We live in very exciting times, especially if you own fixed assets, i.e. houses. Prices in all main capitals are up and continuing to climb.

The RBA want the banks to be lending at 2.5%. Of the 3 rate cuts so far the banks have passed on barely 60% and held back on existing borrowers until they were caught out… ah you’ve got to love our banks.

The RBA want rates down to drive unemployment to 4.5% which will drive wage growth and create inflation, something they haven’t been able to achieve for 5 years.

The by-product is that house prices are rising – and rising fast – much faster than current reports as those settlements won’t register until first quarter 2020. Case in point, Australia’s highest residential sale recorded in October for $140,000,000. That’s no incremental increase, it’s a full 40% above the previous record.

Smart money is on the move.

I booked an hour with the head of debt markets at one of the big 4 banks, and asked him 3 questions that are important to us;

  • 1       How low will rates go?
  • 2.      How long will they be this low?
  • 3.      How long can I lock in a facility for?

He laughed and said he feels like a monkey at the moment as every CEO at the top end is calling him in to answer those 3 questions.

You can get the answers in detail on the ‘Once in a Lifetime live Webinar’ we did to over 300 clients 2 weeks ago. To watch a recording, click here

 

Bottom line is the ground is absolutely moving under our feet. You need to get moving and moving fast.

RBA need to drive the economy and they know if rates drop, house prices will soar but, ‘LET IT RAIN’, inflation to be increased at any cost. Wow what a time to own property.

Finally on the most important ingredient to success; momentum.

We produced a table displaying a sample of 21 years of property delivery, which can be found in our upcoming 21 year magazine due out before Christmas. Here are some numbers on how much clients would have made over the years:

  1.          If you started in 1998 and bought one property every 3 years you will have invested $28,800, a portfolio valued at $5.2m, a land bank of 5,985m², which is increasing by $370,000 per annum in capital growth. You will have built net equity of $2.2m and a positive rental cash flow of $83,432p.a..

  2.          If you bought one property every 2 years you will have invested $67,800, a portfolio valued at $6.9m, a land bank of 7,422m² which is growing by $490,000 every year.
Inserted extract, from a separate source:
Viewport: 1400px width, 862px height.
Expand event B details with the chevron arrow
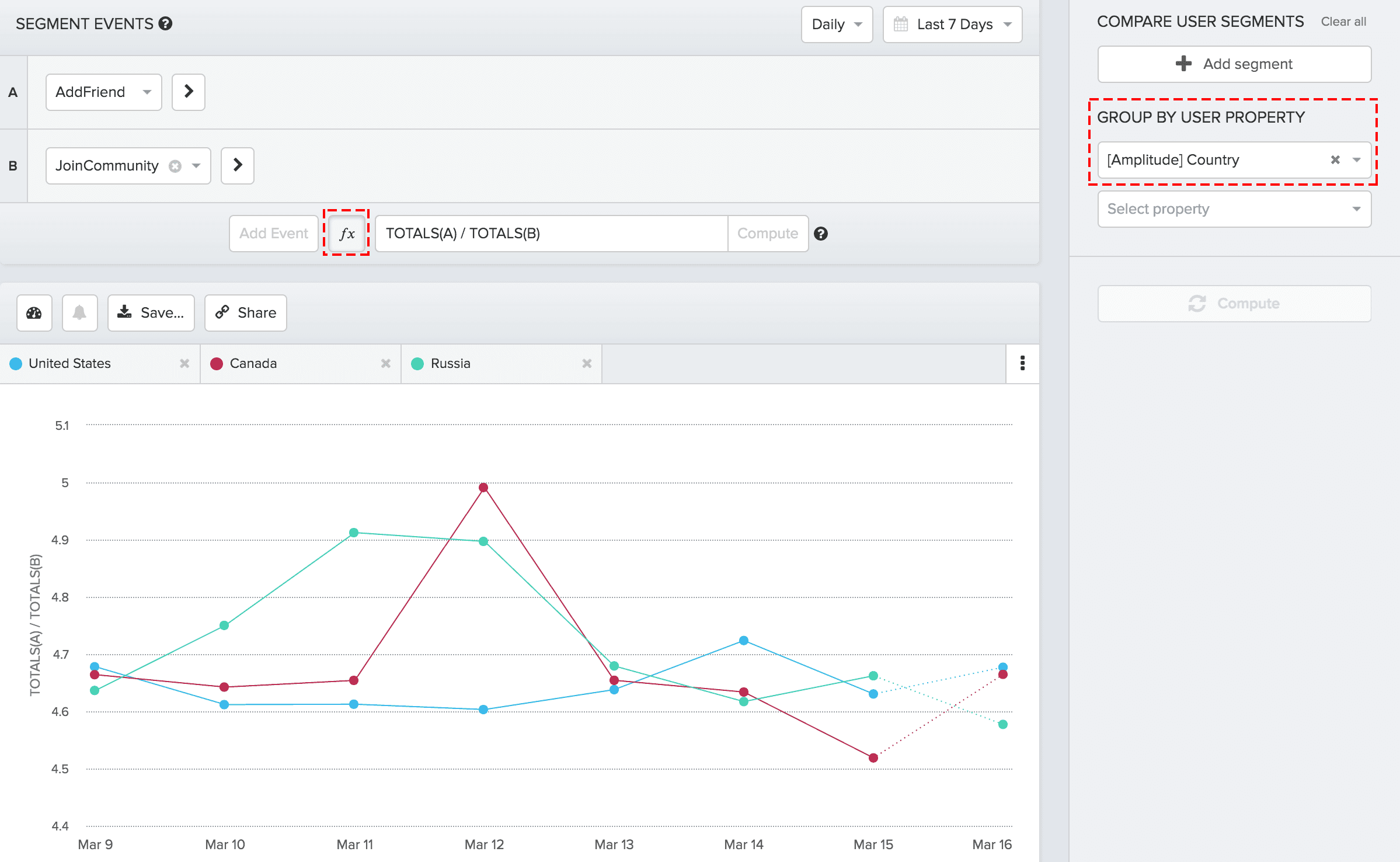(237, 165)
You will have net equity of $2.7m, and a positive cash flow of $109,000p.a..

  3.          And if you bought one property per annum every year, you will have invested $85,950, a portfolio of $14.7m , a land bank of 15,845m², growing by $1m in capital annually. You will have a net position of $5.9m, and a positive cash flow of $225,000p.a.

Confucius got it right: it doesn’t matter how slow you go, so long as you keep moving forward.